Climate change more about what's wasted than what's used, author says

Edward Humes says transportation needs to be addressed to save the world.

April 4, 2024, 3:45 PM

Edward Humes illuminates the fate of the world's daily waste in his new book, "Total Garbage: How We Can Fix Our Waste and Heal Our World."

His book emphasizes how people and communities positively impact health, prosperity, quality of life and the fight against climate change.

Humes not only provides solutions for waste reduction, but also emphasizes the significant roles people can play as individuals in creating a cleaner future, empowering us with the knowledge that our actions matter.

Humes, who is a Pulitzer Prize-winning journalist, identified transportation as the most wasteful thing that needs to be addressed quickly.

He sat down with ABC News Live to discuss his book and how we can save our world.

ABC NEWS LIVE: Have you ever wondered what happens to the trash we produce each day? Why are our oceans becoming increasingly polluted with plastic? And did you know that a significant portion of the food we waste could feed millions?

In his new book, 'Total Garbage How We Can Fix Our Waste and Heal Our World,' Pulitzer Prize-winning journalist Edward Humes investigates how waste is embedded in our daily lives and reveals how it drives major environmental, health and economic crises. Humes also offers solutions by showing us how waste is not inevitable, and the roles we can play in creating a cleaner, greener future.

Joining us now is Edward Humes. Sir, good to see you. Thanks for taking the time to be with us tonight. Just off the bat, I'm curious why this topic now.

EDWARD HUMES: Well, so, it's based on an earlier book I did that focuses on what we throw away. And, for this book, I looked at the larger question: What if many of the environmental problems that we're facing -- plastic pollution, climate change, energy crisis -- really came down to one kind of arch villain, waste, as the driving force behind them. And that's really the basic premise of this book.

ABC NEWS LIVE: 'Total Garbage' opens with a pretty stark statement. And we'll quote it for you. 'You swallowed 285 pieces of plastic today. You will do it again tomorrow and the next day and the next.' Talk about the pervasive nature, if you will, of plastic pollution and the impact it has on our daily lives.

HUMES: Yeah. I mean, the World Wildlife Study suggests they were eating about a credit card a week, credit cards worth of plastic.
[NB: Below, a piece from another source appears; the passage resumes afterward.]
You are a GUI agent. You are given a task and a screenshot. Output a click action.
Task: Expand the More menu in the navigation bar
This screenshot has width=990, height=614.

ABC NEWS LIVE: A credit card.

HUMES: alarming, right?

PHOTO:  A chart showing the waste in America made.
A chart showing the waste in America made.
ABC News Illustration

ABC NEWS LIVE: You write that there are various health effects linked to plastic toxins, including, and we'll quote this again, 'infertility, sexual dysfunction in adults, impaired physical and intellectual development in children, high blood pressure, weakened immune systems and a variety of cancers.' Obviously alarming findings. But what steps can we take to minimize our exposure to these kind of plastic toxins?

HUMES: Well, it's not the plastics, it's not the entire universe of plastics, that's the problem. It is the disposable plastics. And here you have this material that's filled with chemicals. It's a fossil fuel product. And it lasts forever. Nature really can't absorb it. Bacteria don't eat it. It's not like a natural substance. It's the first and largest synthetic substance we have in our daily lives.

And making a disposable product out of a forever piece of waste is kind of insane. And that's why we had so much trouble recycling it. Because it's really not designed to be recycled well. And that's actually the smallest part of our waste problem that I was focusing on this book.

ABC NEWS LIVE: Right. I mean, in the book, in addition to plastic, your book explores various forms of waste, food to energy, to fashion. Which do you see is the most urgent to address and why?

HUMES: The most wasteful thing we do is transportation. And I have to tell you this, these fuel efficiency miles per gallon ratings are kind of a greenwash, really. They're not telling us what we need to know. If you want to understand how your cars really work for $4 out of every $5 you pay at the pump is wasted. It goes to making heat, not movement of the car. And basically from if this is and a point of view, it is, like a furnace on wheels. That's just one example. Our energy systems waste 67% of our energy. So two-thirds of your electric bill goes to waste. And that's what's driving climate change. It's not what we use as much as what we waste that's killing us.

ABC NEWS LIVE: All right. Edward Humes, thanks so much for taking the time to talk about it. 'Total Garbage: How We Can Fix Our Waste and Heal Our World" is now available to purchase wherever books are sold.